Deb Loughead, a Toronto author, poet and workshop leader, has been writing since she learned how to read. In fact, she’s saved everything she’s ever written, including her very first composition entitled “A Narrow Escape for a Mouse” which she often reads during her classroom visits!
She completed her B.A. in English at the University of Toronto in 1977, then worked as a copy editor until she decided to stay home to raise her three sons and squeeze in some creative writing on the side. From 1980 – 1995 she was an associate editor for Etobicoke’s Spires magazine, writing short stories, poetry and articles for the children’s pages. She has also written and directed children’s plays which were produced by the drama club at Etobicoke elementary schools, as well as one in Sudbury, and coached children in drama workshops as far away as Goose Bay in Labrador.
Deb has conducted writing workshops and held readings for children and adults at schools, festivals and conferences across the country, such as the Montreal Young Author’s Conference, the Labrador Creative Arts Festival, Sudbury’s Rainbow Schools Authors’ Week, Eastern Townships Language Arts Festival in Lennoxville, Quebec, and the Eden Mills Writers’ Festival. She has also taught creative writing classes for adults in Toronto. Her award-winning poetry and adult fiction have appeared in a variety of Canadian publications. Deb’s children’s poetry book, All I Need and Other Poems for Kids, is popular with teachers for classroom curriculum use. She has written extensively for the educational market, and her rhyming stories and plays, as well as a series of middle grade novels, are used in classrooms across the country.

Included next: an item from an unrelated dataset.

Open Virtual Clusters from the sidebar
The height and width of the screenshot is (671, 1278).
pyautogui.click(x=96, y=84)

Deb’s advice to budding writers is: “Save everything you ever write. You never know when you’ll need it!”
Currently she is the Past President of CANSCAIP, The Canadian Society for Children’s Authors, Illustrators and Performers, as well as a member of the League of Canadian Poets, the Writers’ Union of Canada, and the Canadian Children’s Book Centre. Deb Loughead is represented by Marie Campbell at Transatlantic Literary Agency.
*****
“I want my animals. I want my animals. I want my animals.” I sat at the kitchen table, repeating the phrase. Staring straight ahead, swinging my legs under the chair, kicking the chrome table leg every now and then, clinking the buckle of my patent leather shoe against the gleaming metal, repeating those words over and over. My mother was working at the counter, and she was ignoring me. Well, not completely. In her mind, she was counting. She wanted to see how many times I’d repeat “I want my animals” before giving up. But I was tenacious. I didn’t give up easily, and she blinked first. She finally had to retrieve that little bag of plastic animals from the cupboard after I’d said it 53 times, so that I’d stop.

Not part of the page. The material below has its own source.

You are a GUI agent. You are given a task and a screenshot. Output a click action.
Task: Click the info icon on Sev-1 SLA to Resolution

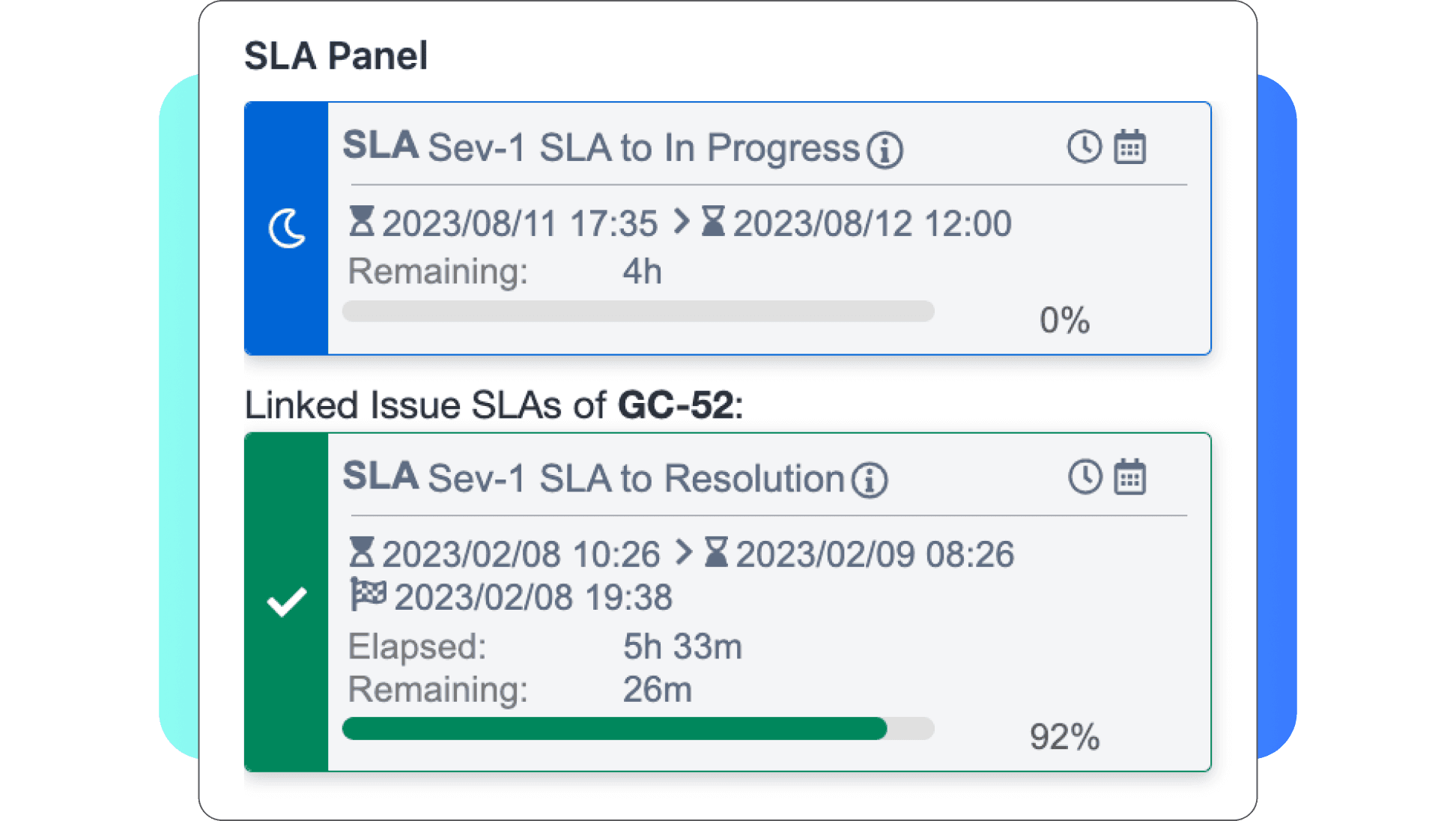[x=870, y=479]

A stubborn streak, she told me. That’s what I had. And she repeated that “I want my animals” story often when she wanted to remind me about it, when I was getting on her nerves, being stubborn again. Almost like she might change me by stressing how annoying it was. But I didn’t change. I’m an Aries. Of course I have a stubborn streak. Of course I’m tenacious. That’s why I’m still writing after all these years. Every so often these little snapshots of my life pop into my head, as if I’m trying to account for something, to explain how I’ve gotten here, where I come from, why I’m me.

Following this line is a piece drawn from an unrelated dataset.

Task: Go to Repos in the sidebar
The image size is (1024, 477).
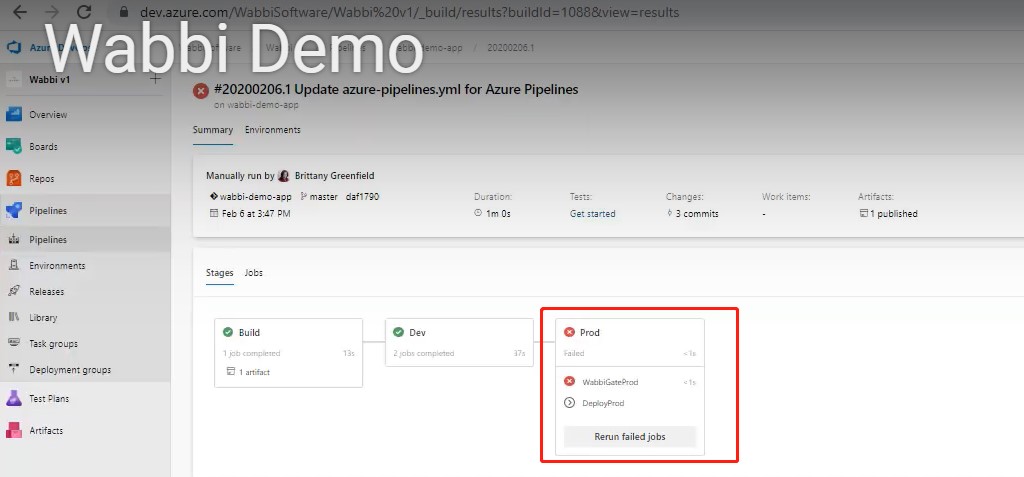Action: (x=41, y=179)
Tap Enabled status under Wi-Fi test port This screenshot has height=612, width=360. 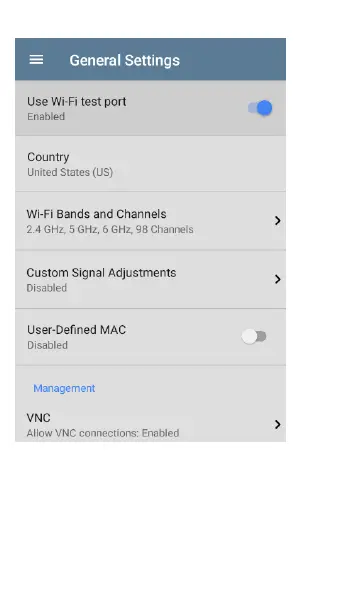(x=46, y=116)
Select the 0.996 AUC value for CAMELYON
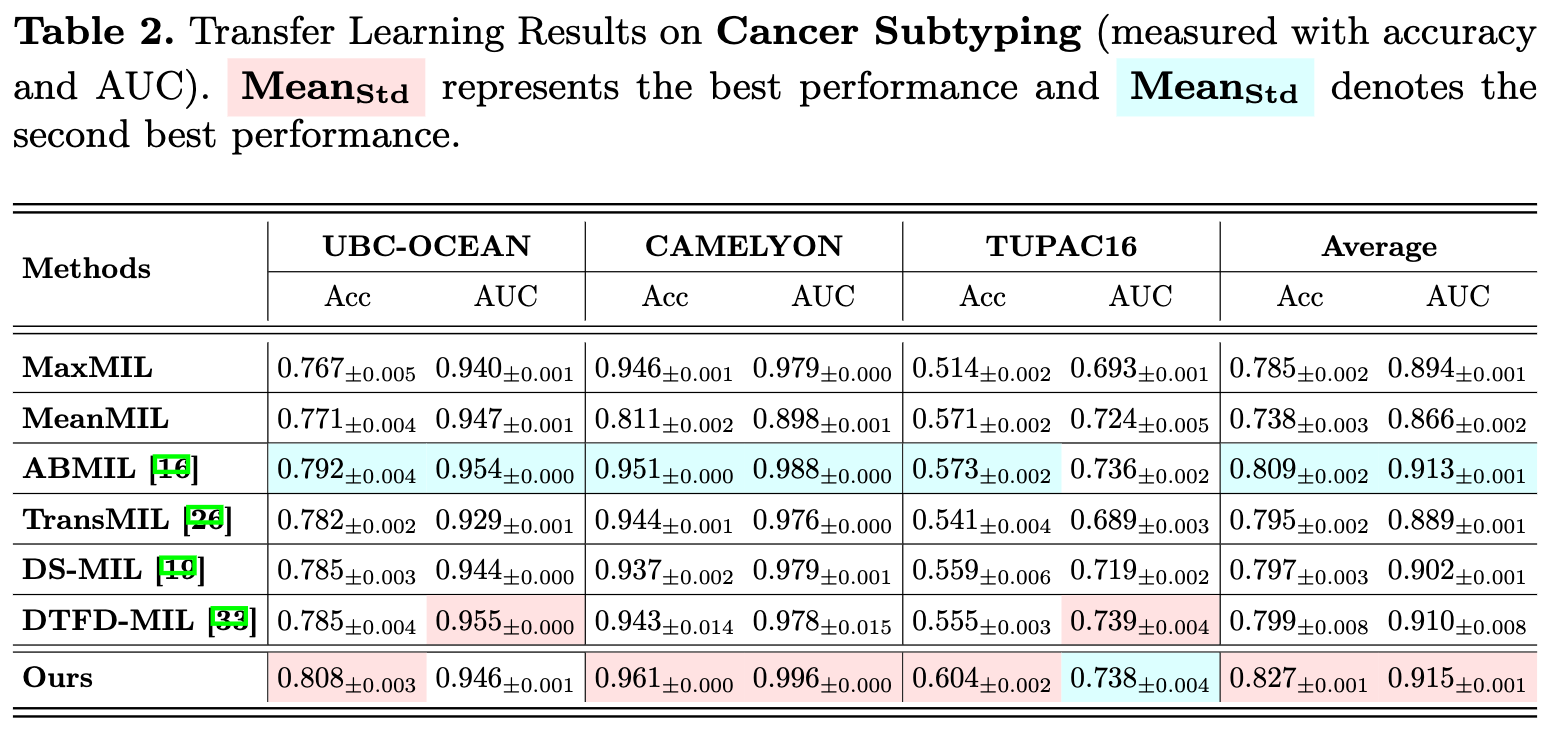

Sometimes I think about all the people in the world who have their own stories to tell, and how each one is different, and how it’s this combination of stories that sums up a person and makes each one so distinct. And I wonder if it’s the stories that shape the person, or the person who shapes the stories? Do the stories that we carry around with us make us who we are? If our stories were different, would we be different? Does everyone grow up with stories, like I did? And if they didn’t, is something missing in their lives? If they’re story-deprived, are they capable of creating their own stories, or is it a deficit that they must suffer from for the rest of their lives?
I like to think that who I am has been shaped by what I learned from the stories I heard as a child. I like to think that because I heard so many, growing up, it was just natural that I became a writer. Stories were the only way that my mom could keep me quiet, could settle me down, could appease my stubborn, demanding nature. If she said the words “Once upon a time…” or “When I was a little girl…” it was like a magician saying Abracadabra. Instant, blissful silence. I would cease my yapping or squirming, and sit perfectly still, listening for what was coming next. A story. And ever since then I’ve been a dreamer, fixated on stories.

How old is Deb Loughead ?
That’s a secret…try to guess!
Wow! You’re way too nice~
Wow your books are soo soo cool especially island bound a very cool book and a intriguing(spelling mistake) ghost call Martha Cox。
Thanks! Glad you enjoy them! And you even spelled intriguing right!!! Yay!